%%

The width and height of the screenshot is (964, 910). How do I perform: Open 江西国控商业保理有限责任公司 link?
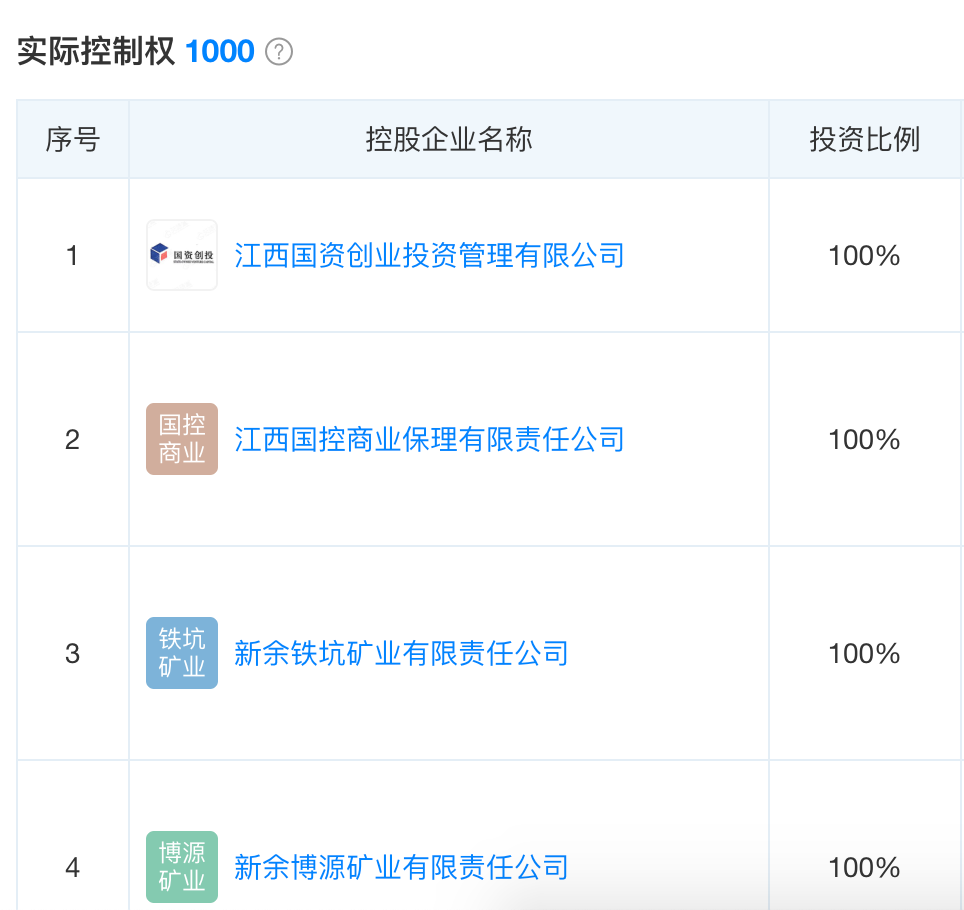coord(429,439)
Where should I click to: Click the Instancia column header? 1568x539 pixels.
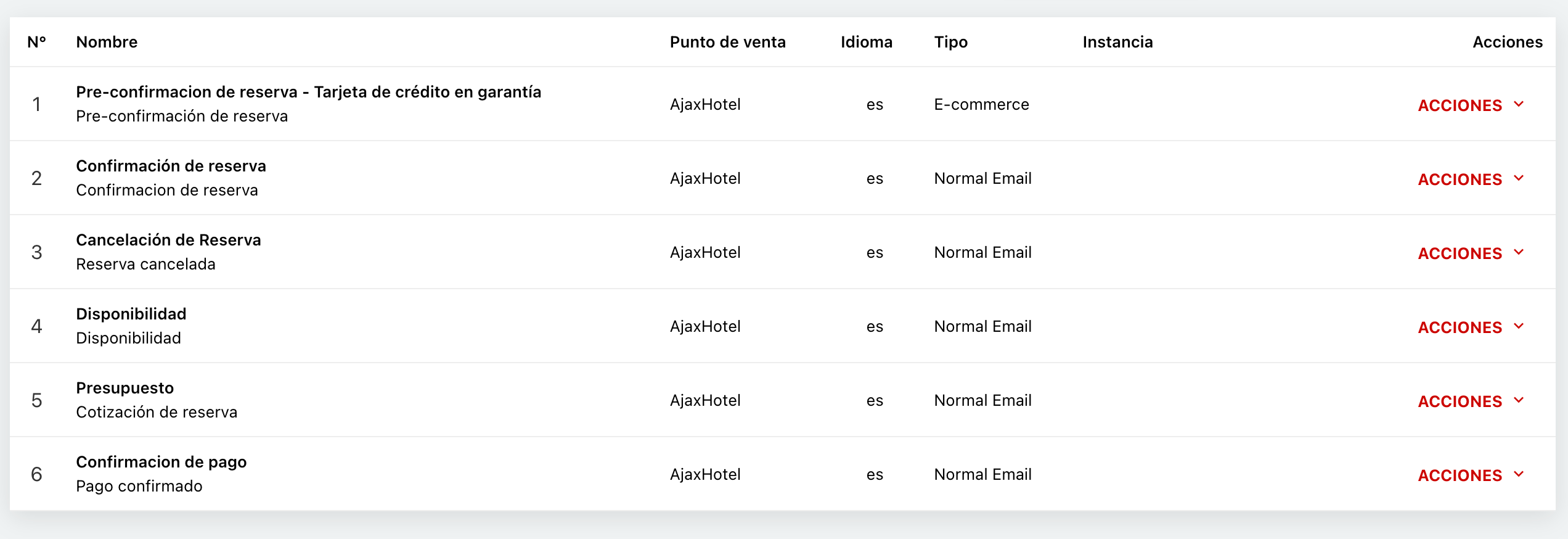pyautogui.click(x=1117, y=42)
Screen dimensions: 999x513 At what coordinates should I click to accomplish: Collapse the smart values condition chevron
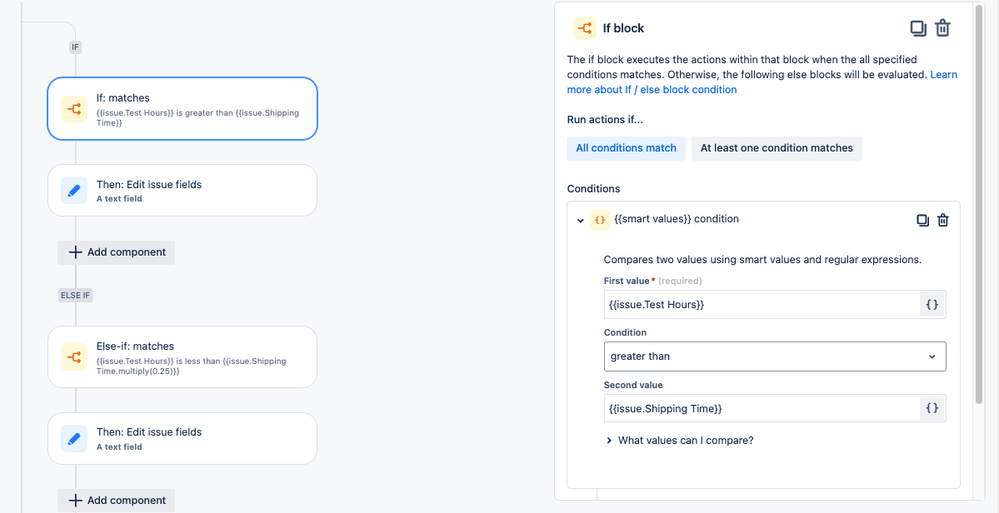(x=580, y=220)
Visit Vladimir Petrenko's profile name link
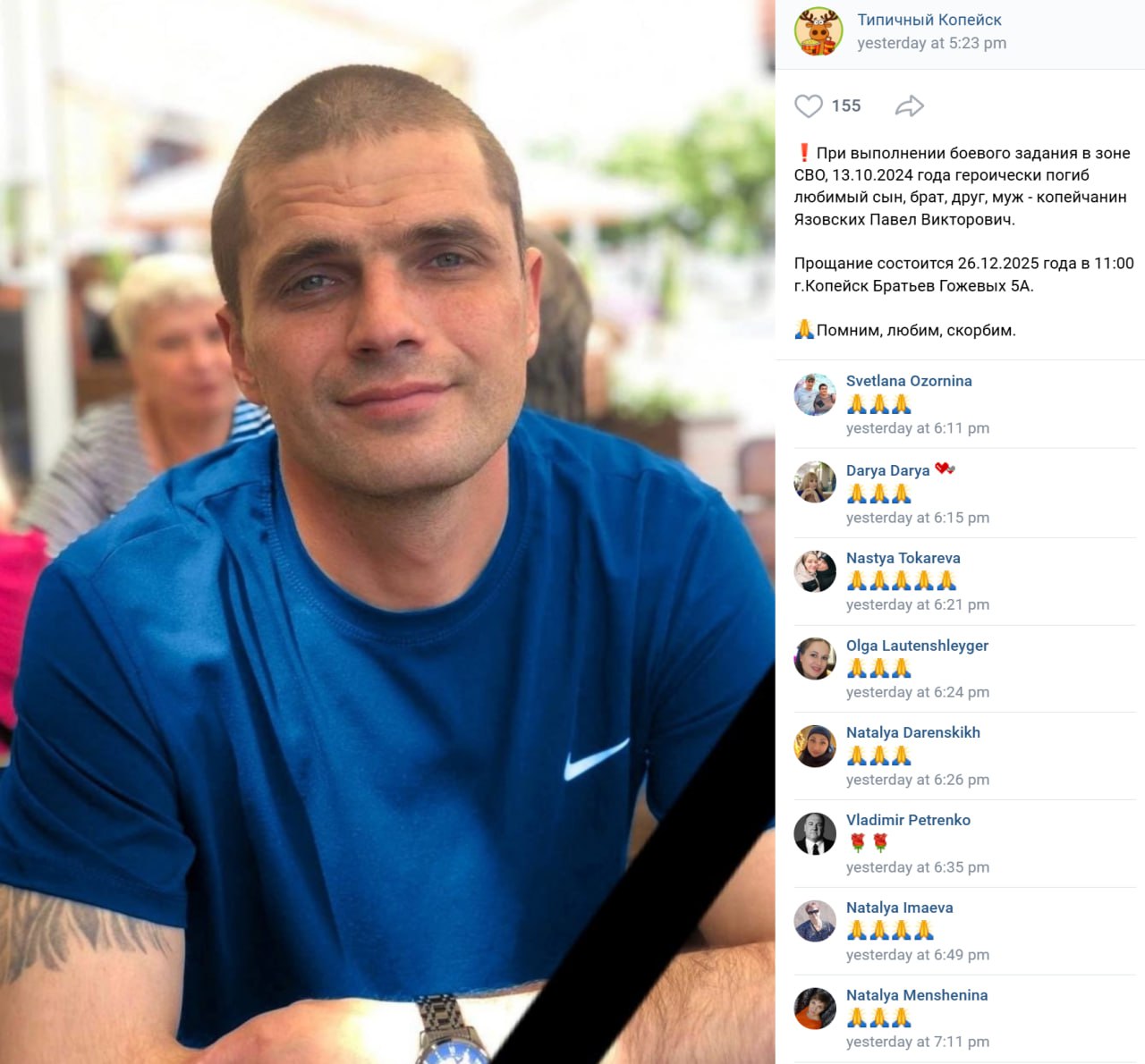Image resolution: width=1145 pixels, height=1064 pixels. [908, 820]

%%

▶ [To be done] Reproduce the entries above word for word, leaving out the pictures.

▶ [Response to this exercise]
The width and height of the screenshot is (964, 910). How do I perform: Open 江西国控商业保理有限责任公司 link?
coord(429,439)
Where should I click to: Click the Instancia column header? 1568x539 pixels.
pyautogui.click(x=1117, y=42)
Screen dimensions: 999x513 At what coordinates should I click to accomplish: Collapse the smart values condition chevron
(x=580, y=220)
Visit Vladimir Petrenko's profile name link
Image resolution: width=1145 pixels, height=1064 pixels. [908, 820]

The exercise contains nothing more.